THE ADORED Leaves A Few Questions Unanswered In Its Curious Finale
Jul 29, 2013
We, as people, are always the most curious puzzles, and I think that’s because we’re always prone – at certain stages or periods in our lives – to do something in character that causes us unintentional harm. As much as we like to believe we’re all creatures of fate, that old rub called ‘free will’ inevitably forces us into dark alleys or (worse) the darker recesses of our mind where we think strange thoughts. Some of us even act on those strange thoughts, and that no doubt might lead us down into even darker alleys or into even darker places where the way back is either too treacherous to find or no longer the lesser of evils.
In many respects, that’s the ground trod in THE ADORED, a character study of two women (and maybe even one man) that only flirts usefully with the kind of desolation we all shackle ourselves under in some way, shape, or form.
(NOTE: The following review will contain minor spoilers necessary solely for the discussion of plot and characters. If you’re the kind no reader who prefers a review entirely spoiler-free, then I’d encourage you to skip down to the last three paragraphs for my final assessment. If, however, you’re accepting of a few modest hints at ‘things to come,’ then read on …)
Maia (played by a comely Ione Butler) is a model who’s lost in her game. A recent tragedy in her life has put her at odds with her own desires and wishes, and it’s even caused tremendous difficulty in her marriage. Francesca (Laura Martin-Simpson) is a photographer seeking ‘the next hot model’ as a cure for her own depression, and, thus, our two ladies are thrown together. Francesca invites Maia to her countryside home where they can get away, snap photos, and share in their grief, all with hopes of discovering something other than their respective emptinesses. But is that something they can do? Is it something both truly want to do?
THE ADORED is more about the lives of these two women – the choices they’ve made, the struggles they’ve fought – than it is anything else. Writer Jody Medland’s script strives to achieve greater relevance by attaching another character – a man named Adrian (an angry Jake Maskall) – and his therapist, though all the while keeping Adrian’s affiliations in doubt (until the very end, of course), but those secondary relationships are never as important (or as vivid) as the stories connecting our two girls. They’re both toting a load that’s become too heavy to carry – Maia’s appears to be far more personal than Francesca, but “appears” is the operative word – and the effects are manifesting themselves in several different ways.

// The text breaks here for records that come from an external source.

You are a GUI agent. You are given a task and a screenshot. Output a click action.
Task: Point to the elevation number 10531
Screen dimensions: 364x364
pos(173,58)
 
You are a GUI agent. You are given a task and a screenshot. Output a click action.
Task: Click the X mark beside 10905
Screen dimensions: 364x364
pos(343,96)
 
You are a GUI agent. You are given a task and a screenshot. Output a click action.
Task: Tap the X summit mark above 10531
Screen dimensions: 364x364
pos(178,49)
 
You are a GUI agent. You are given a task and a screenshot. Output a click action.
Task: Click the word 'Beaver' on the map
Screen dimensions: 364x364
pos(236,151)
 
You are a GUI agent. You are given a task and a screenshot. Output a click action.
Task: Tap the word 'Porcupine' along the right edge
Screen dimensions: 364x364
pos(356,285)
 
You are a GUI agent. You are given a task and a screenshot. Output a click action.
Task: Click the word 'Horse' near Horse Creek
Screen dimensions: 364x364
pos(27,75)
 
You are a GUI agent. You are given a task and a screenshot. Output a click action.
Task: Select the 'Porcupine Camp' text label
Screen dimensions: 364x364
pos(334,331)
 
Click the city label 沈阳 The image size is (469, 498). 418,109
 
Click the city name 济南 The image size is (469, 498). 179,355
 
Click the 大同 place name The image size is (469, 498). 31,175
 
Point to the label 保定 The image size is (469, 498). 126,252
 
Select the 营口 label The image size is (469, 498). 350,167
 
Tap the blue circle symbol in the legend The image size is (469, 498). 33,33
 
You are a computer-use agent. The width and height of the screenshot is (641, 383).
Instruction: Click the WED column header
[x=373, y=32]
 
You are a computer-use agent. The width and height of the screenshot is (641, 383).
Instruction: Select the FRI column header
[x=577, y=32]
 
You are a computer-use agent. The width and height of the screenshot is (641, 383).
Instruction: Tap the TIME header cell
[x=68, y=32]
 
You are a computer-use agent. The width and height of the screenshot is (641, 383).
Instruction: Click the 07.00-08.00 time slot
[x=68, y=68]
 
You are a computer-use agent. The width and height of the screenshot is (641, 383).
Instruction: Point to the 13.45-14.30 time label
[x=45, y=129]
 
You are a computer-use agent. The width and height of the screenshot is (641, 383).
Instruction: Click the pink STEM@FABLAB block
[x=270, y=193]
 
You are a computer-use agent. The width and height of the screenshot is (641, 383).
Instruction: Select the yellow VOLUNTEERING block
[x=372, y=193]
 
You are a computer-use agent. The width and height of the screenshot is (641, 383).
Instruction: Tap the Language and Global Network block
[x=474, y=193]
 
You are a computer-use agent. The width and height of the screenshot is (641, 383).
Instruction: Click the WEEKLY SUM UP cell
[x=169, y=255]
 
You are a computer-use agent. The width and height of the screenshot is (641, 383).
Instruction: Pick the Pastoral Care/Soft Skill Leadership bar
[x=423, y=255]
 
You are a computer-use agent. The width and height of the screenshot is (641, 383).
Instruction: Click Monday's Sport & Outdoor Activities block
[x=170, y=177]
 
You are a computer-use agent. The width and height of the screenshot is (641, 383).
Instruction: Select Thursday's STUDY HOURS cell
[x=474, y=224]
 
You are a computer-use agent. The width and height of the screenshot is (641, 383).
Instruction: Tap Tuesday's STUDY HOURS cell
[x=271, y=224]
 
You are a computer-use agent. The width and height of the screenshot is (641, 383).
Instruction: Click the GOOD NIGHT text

For example, Maia has begun living out another life. Her waking moments sees her adopting a different personality – one more loving, more adventurous, more vivacious than the person she is otherwise. By contrast, Francesca’s OCD has left her deliberately following her guest about her house re-adjusting anything even modestly disturbed. Once the photographer begins acting like a therapist, it becomes clear that there’s much more to this relationship that she wants than Maia is willing to give, and this serves as the catalyst for Francesca to make it happen.
Adrian’s story feels less authentic, so much so I’d question what purpose anyone (writer, director, anyone) thought it served to the narrative. The film’s A story (the women) is told over a clear passage of time, while all of the B story (Adrian’s) is plucked from the same meeting with his therapist. As such, the inclusion of these scenes tended to pull me out of the events of the ladies – wining, dining, pining, etc. – until Adrian’s emergence in the final act (when Maia truly finds herself between a rock and a hard place). In fact, it feels very much like it was intended to be a ‘twist ending,’ but, for the life of me, I can’t figure out what the message (or the purpose) that ‘twist’ delivered.
THE ADORED (2012) is produced by Discovery Films UK. DVD distribution (stateside) is being handled through Ariztical Entertainment. As for the technical specifications, the film looks and sounds very solid consistently, and there’s some nice, intimate cinematography in both the public and more private settings and locations. Sadly, the disc comes with no special features, and this is exactly the kind of film that could’ve benefitted from a commentary track or (minimally) a conversation with the cast and crew to enlighten those of us wanting to know a bit more about the story’s particulars.
RECOMMENDED. At its heart, THE ADORED has an interesting character study of two women in conflict despite the appearance otherwise. They’re both driven toward something they can see – some form of happiness – but it remains curiously out of reach. How they deal with that grim reality further defines them, but, alas, as is often the case in stories of this nature neither has what it takes to escape without their being some necessary tragedy. That’s why I would’ve liked the picture to have gone on for a few minutes more – to explore the outcome of lessons learned from their bad decisions – though that probably wasn’t the story the filmmakers set out to tell.
In the interests of fairness, I’m pleased to disclose that the fine folks at Ariztical Entertainment provided me with a DVD copy of THE ADORED by request for the expressed purpose of completing this review.